SOURCE MATERIAL =>
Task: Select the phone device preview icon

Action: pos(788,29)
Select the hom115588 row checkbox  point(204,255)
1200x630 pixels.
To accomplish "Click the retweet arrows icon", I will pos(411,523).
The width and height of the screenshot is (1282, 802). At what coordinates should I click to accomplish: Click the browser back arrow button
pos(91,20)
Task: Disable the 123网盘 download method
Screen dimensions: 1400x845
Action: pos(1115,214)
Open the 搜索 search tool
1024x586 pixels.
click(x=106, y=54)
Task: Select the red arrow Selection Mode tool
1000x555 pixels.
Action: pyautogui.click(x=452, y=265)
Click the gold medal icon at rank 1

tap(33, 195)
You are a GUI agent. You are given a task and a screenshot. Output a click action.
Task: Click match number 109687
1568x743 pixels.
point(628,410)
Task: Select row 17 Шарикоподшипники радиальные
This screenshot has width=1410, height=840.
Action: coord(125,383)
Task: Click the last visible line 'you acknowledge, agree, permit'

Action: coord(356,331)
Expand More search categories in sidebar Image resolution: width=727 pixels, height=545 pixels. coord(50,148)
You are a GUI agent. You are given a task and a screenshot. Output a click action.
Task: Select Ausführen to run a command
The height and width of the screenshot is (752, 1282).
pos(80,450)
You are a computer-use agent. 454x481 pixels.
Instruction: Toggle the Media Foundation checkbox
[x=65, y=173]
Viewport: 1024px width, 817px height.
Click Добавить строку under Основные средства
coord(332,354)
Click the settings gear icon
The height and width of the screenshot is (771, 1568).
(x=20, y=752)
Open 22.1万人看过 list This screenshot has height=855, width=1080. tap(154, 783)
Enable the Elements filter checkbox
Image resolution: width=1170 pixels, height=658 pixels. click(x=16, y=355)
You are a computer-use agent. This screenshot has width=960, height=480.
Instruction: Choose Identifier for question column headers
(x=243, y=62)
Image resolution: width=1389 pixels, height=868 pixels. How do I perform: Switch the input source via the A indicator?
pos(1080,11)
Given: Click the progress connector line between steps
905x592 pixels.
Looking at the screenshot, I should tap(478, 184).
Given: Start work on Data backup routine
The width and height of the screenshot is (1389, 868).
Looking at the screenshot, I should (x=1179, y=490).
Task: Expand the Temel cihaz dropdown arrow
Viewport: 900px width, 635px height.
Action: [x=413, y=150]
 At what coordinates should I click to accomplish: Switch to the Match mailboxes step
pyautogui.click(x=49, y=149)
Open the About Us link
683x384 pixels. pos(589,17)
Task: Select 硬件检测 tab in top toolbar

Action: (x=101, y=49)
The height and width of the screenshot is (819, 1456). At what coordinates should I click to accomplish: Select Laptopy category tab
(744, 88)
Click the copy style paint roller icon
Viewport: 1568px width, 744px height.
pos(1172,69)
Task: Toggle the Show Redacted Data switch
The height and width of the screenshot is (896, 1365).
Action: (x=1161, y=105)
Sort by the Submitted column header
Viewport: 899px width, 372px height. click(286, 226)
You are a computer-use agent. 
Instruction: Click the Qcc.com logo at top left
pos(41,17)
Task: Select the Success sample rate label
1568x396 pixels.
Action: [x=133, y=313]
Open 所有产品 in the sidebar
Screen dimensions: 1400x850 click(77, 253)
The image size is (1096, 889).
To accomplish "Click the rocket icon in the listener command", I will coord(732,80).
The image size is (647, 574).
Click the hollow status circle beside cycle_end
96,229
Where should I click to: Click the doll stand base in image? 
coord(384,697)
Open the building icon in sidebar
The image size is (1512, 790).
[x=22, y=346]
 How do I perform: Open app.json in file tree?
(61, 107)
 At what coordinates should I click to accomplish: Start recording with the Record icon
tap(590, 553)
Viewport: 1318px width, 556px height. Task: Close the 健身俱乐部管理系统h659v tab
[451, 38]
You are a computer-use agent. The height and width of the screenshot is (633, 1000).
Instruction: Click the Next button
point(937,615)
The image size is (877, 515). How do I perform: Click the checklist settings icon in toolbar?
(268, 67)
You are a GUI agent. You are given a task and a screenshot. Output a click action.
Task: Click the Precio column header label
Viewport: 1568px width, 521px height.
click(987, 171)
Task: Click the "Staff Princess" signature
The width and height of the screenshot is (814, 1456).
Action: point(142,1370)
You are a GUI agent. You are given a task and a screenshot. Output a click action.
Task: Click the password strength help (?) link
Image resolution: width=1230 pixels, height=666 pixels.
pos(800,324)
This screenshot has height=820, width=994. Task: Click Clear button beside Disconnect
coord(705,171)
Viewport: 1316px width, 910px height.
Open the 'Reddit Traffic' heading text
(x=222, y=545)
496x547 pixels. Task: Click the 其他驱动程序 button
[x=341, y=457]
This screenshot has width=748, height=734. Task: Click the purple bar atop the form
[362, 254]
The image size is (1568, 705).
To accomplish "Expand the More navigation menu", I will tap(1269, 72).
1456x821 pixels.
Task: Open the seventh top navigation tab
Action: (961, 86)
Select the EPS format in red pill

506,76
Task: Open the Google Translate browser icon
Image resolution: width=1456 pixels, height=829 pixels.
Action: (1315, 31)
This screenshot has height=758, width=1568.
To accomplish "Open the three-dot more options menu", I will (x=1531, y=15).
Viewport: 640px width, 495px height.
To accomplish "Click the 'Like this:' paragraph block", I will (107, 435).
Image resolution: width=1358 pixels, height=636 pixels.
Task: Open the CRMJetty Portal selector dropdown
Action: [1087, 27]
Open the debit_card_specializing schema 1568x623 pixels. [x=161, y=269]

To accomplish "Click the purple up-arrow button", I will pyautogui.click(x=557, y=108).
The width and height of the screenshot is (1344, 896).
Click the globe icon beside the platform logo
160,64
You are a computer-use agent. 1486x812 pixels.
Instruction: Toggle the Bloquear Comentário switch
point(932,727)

AIM => Convert every line of the records above into a JSON list of strings, one string per line, omitting blank lines.

SOLUTION TO THE PROBLEM =>
[
  "Task: Select the phone device preview icon",
  "Action: pos(788,29)",
  "Select the hom115588 row checkbox  point(204,255)",
  "1200x630 pixels.",
  "To accomplish \"Click the retweet arrows icon\", I will pos(411,523).",
  "The width and height of the screenshot is (1282, 802). At what coordinates should I click to accomplish: Click the browser back arrow button",
  "pos(91,20)",
  "Task: Disable the 123网盘 download method",
  "Screen dimensions: 1400x845",
  "Action: pos(1115,214)",
  "Open the 搜索 search tool",
  "1024x586 pixels.",
  "click(x=106, y=54)",
  "Task: Select the red arrow Selection Mode tool",
  "1000x555 pixels.",
  "Action: pyautogui.click(x=452, y=265)",
  "Click the gold medal icon at rank 1",
  "tap(33, 195)",
  "You are a GUI agent. You are given a task and a screenshot. Output a click action.",
  "Task: Click match number 109687",
  "1568x743 pixels.",
  "point(628,410)",
  "Task: Select row 17 Шарикоподшипники радиальные",
  "This screenshot has width=1410, height=840.",
  "Action: coord(125,383)",
  "Task: Click the last visible line 'you acknowledge, agree, permit'",
  "Action: coord(356,331)",
  "Expand More search categories in sidebar Image resolution: width=727 pixels, height=545 pixels. coord(50,148)",
  "You are a GUI agent. You are given a task and a screenshot. Output a click action.",
  "Task: Select Ausführen to run a command",
  "The height and width of the screenshot is (752, 1282).",
  "pos(80,450)",
  "You are a computer-use agent. 454x481 pixels.",
  "Instruction: Toggle the Media Foundation checkbox",
  "[x=65, y=173]",
  "Viewport: 1024px width, 817px height.",
  "Click Добавить строку under Основные средства",
  "coord(332,354)",
  "Click the settings gear icon",
  "The height and width of the screenshot is (771, 1568).",
  "(x=20, y=752)",
  "Open 22.1万人看过 list This screenshot has height=855, width=1080. tap(154, 783)",
  "Enable the Elements filter checkbox",
  "Image resolution: width=1170 pixels, height=658 pixels. click(x=16, y=355)",
  "You are a computer-use agent. This screenshot has width=960, height=480.",
  "Instruction: Choose Identifier for question column headers",
  "(x=243, y=62)",
  "Image resolution: width=1389 pixels, height=868 pixels. How do I perform: Switch the input source via the A indicator?",
  "pos(1080,11)",
  "Given: Click the progress connector line between steps",
  "905x592 pixels.",
  "Looking at the screenshot, I should tap(478, 184).",
  "Given: Start work on Data backup routine",
  "The width and height of the screenshot is (1389, 868).",
  "Looking at the screenshot, I should (x=1179, y=490).",
  "Task: Expand the Temel cihaz dropdown arrow",
  "Viewport: 900px width, 635px height.",
  "Action: [x=413, y=150]",
  " At what coordinates should I click to accomplish: Switch to the Match mailboxes step",
  "pyautogui.click(x=49, y=149)",
  "Open the About Us link",
  "683x384 pixels. pos(589,17)",
  "Task: Select 硬件检测 tab in top toolbar",
  "Action: (x=101, y=49)",
  "The height and width of the screenshot is (819, 1456). At what coordinates should I click to accomplish: Select Laptopy category tab",
  "(744, 88)",
  "Click the copy style paint roller icon",
  "Viewport: 1568px width, 744px height.",
  "pos(1172,69)",
  "Task: Toggle the Show Redacted Data switch",
  "The height and width of the screenshot is (896, 1365).",
  "Action: (x=1161, y=105)",
  "Sort by the Submitted column header",
  "Viewport: 899px width, 372px height. click(286, 226)",
  "You are a computer-use agent. ",
  "Instruction: Click the Qcc.com logo at top left",
  "pos(41,17)",
  "Task: Select the Success sample rate label",
  "1568x396 pixels.",
  "Action: [x=133, y=313]",
  "Open 所有产品 in the sidebar",
  "Screen dimensions: 1400x850 click(77, 253)",
  "The image size is (1096, 889).",
  "To accomplish \"Click the rocket icon in the listener command\", I will coord(732,80).",
  "The image size is (647, 574).",
  "Click the hollow status circle beside cycle_end",
  "96,229",
  "Where should I click to: Click the doll stand base in image? ",
  "coord(384,697)",
  "Open the building icon in sidebar",
  "The image size is (1512, 790).",
  "[x=22, y=346]",
  " How do I perform: Open app.json in file tree?",
  "(61, 107)",
  " At what coordinates should I click to accomplish: Start recording with the Record icon",
  "tap(590, 553)",
  "Viewport: 1318px width, 556px height. Task: Close the 健身俱乐部管理系统h659v tab",
  "[451, 38]",
  "You are a computer-use agent. The height and width of the screenshot is (633, 1000).",
  "Instruction: Click the Next button",
  "point(937,615)",
  "The image size is (877, 515). How do I perform: Click the checklist settings icon in toolbar?",
  "(268, 67)",
  "You are a GUI agent. You are given a task and a screenshot. Output a click action.",
  "Task: Click the Precio column header label",
  "Viewport: 1568px width, 521px height.",
  "click(987, 171)",
  "Task: Click the \"Staff Princess\" signature",
  "The width and height of the screenshot is (814, 1456).",
  "Action: point(142,1370)",
  "You are a GUI agent. You are given a task and a screenshot. Output a click action.",
  "Task: Click the password strength help (?) link",
  "Image resolution: width=1230 pixels, height=666 pixels.",
  "pos(800,324)",
  "This screenshot has height=820, width=994. Task: Click Clear button beside Disconnect",
  "coord(705,171)",
  "Viewport: 1316px width, 910px height.",
  "Open the 'Reddit Traffic' heading text",
  "(x=222, y=545)",
  "496x547 pixels. Task: Click the 其他驱动程序 button",
  "[x=341, y=457]",
  "This screenshot has width=748, height=734. Task: Click the purple bar atop the form",
  "[362, 254]",
  "The image size is (1568, 705).",
  "To accomplish \"Expand the More navigation menu\", I will tap(1269, 72).",
  "1456x821 pixels.",
  "Task: Open the seventh top navigation tab",
  "Action: (961, 86)",
  "Select the EPS format in red pill",
  "506,76",
  "Task: Open the Google Translate browser icon",
  "Image resolution: width=1456 pixels, height=829 pixels.",
  "Action: (1315, 31)",
  "This screenshot has height=758, width=1568.",
  "To accomplish \"Open the three-dot more options menu\", I will (x=1531, y=15).",
  "Viewport: 640px width, 495px height.",
  "To accomplish \"Click the 'Like this:' paragraph block\", I will (107, 435).",
  "Image resolution: width=1358 pixels, height=636 pixels.",
  "Task: Open the CRMJetty Portal selector dropdown",
  "Action: [1087, 27]",
  "Open the debit_card_specializing schema 1568x623 pixels. [x=161, y=269]",
  "To accomplish \"Click the purple up-arrow button\", I will pyautogui.click(x=557, y=108).",
  "The width and height of the screenshot is (1344, 896).",
  "Click the globe icon beside the platform logo",
  "160,64",
  "You are a computer-use agent. 1486x812 pixels.",
  "Instruction: Toggle the Bloquear Comentário switch",
  "point(932,727)"
]